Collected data
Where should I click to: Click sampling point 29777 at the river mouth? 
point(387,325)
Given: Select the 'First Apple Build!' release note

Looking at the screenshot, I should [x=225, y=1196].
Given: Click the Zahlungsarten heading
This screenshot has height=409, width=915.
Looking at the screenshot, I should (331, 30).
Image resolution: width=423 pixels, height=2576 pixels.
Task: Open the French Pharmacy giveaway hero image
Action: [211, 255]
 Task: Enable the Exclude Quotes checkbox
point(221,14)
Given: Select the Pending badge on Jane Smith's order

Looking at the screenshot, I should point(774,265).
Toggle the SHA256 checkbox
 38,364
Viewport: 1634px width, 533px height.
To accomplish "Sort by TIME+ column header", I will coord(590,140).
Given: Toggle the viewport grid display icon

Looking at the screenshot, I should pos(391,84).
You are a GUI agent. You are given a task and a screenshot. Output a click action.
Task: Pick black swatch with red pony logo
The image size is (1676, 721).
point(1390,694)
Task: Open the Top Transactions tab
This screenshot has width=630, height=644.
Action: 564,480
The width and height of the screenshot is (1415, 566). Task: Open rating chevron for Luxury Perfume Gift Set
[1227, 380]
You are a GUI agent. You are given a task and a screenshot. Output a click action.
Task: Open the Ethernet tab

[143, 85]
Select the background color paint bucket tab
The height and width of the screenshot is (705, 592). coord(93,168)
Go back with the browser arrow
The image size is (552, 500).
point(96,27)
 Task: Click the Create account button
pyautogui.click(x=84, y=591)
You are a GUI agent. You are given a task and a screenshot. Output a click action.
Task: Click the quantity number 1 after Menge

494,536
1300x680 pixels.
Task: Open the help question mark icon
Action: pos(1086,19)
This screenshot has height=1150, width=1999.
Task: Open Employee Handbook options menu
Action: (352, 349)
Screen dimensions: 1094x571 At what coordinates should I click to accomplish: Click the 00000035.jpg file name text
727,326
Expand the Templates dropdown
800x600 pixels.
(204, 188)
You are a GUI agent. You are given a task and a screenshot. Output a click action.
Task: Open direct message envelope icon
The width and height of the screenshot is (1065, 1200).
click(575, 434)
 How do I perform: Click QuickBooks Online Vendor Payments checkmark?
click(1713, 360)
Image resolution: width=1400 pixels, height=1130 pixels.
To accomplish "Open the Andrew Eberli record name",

How to complete this task —
Would you restate each of the entries word for word?

Task output —
Where should I click to: Click sampling point 29777 at the river mouth? 
point(387,325)
Given: Select the 'First Apple Build!' release note

Looking at the screenshot, I should [x=225, y=1196].
Given: Click the Zahlungsarten heading
This screenshot has height=409, width=915.
Looking at the screenshot, I should (331, 30).
Image resolution: width=423 pixels, height=2576 pixels.
Task: Open the French Pharmacy giveaway hero image
Action: [211, 255]
 Task: Enable the Exclude Quotes checkbox
point(221,14)
Given: Select the Pending badge on Jane Smith's order

Looking at the screenshot, I should point(774,265).
Toggle the SHA256 checkbox
 38,364
Viewport: 1634px width, 533px height.
To accomplish "Sort by TIME+ column header", I will coord(590,140).
Given: Toggle the viewport grid display icon

Looking at the screenshot, I should pos(391,84).
You are a GUI agent. You are given a task and a screenshot. Output a click action.
Task: Pick black swatch with red pony logo
The image size is (1676, 721).
point(1390,694)
Task: Open the Top Transactions tab
This screenshot has width=630, height=644.
Action: 564,480
The width and height of the screenshot is (1415, 566). Task: Open rating chevron for Luxury Perfume Gift Set
[1227, 380]
You are a GUI agent. You are given a task and a screenshot. Output a click action.
Task: Open the Ethernet tab

[143, 85]
Select the background color paint bucket tab
The height and width of the screenshot is (705, 592). coord(93,168)
Go back with the browser arrow
The image size is (552, 500).
point(96,27)
 Task: Click the Create account button
pyautogui.click(x=84, y=591)
You are a GUI agent. You are given a task and a screenshot. Output a click action.
Task: Click the quantity number 1 after Menge

494,536
1300x680 pixels.
Task: Open the help question mark icon
Action: pos(1086,19)
This screenshot has height=1150, width=1999.
Task: Open Employee Handbook options menu
Action: (352, 349)
Screen dimensions: 1094x571 At what coordinates should I click to accomplish: Click the 00000035.jpg file name text
727,326
Expand the Templates dropdown
800x600 pixels.
(204, 188)
You are a GUI agent. You are given a task and a screenshot. Output a click action.
Task: Open direct message envelope icon
The width and height of the screenshot is (1065, 1200).
click(575, 434)
 How do I perform: Click QuickBooks Online Vendor Payments checkmark?
click(1713, 360)
Image resolution: width=1400 pixels, height=1130 pixels.
To accomplish "Open the Andrew Eberli record name",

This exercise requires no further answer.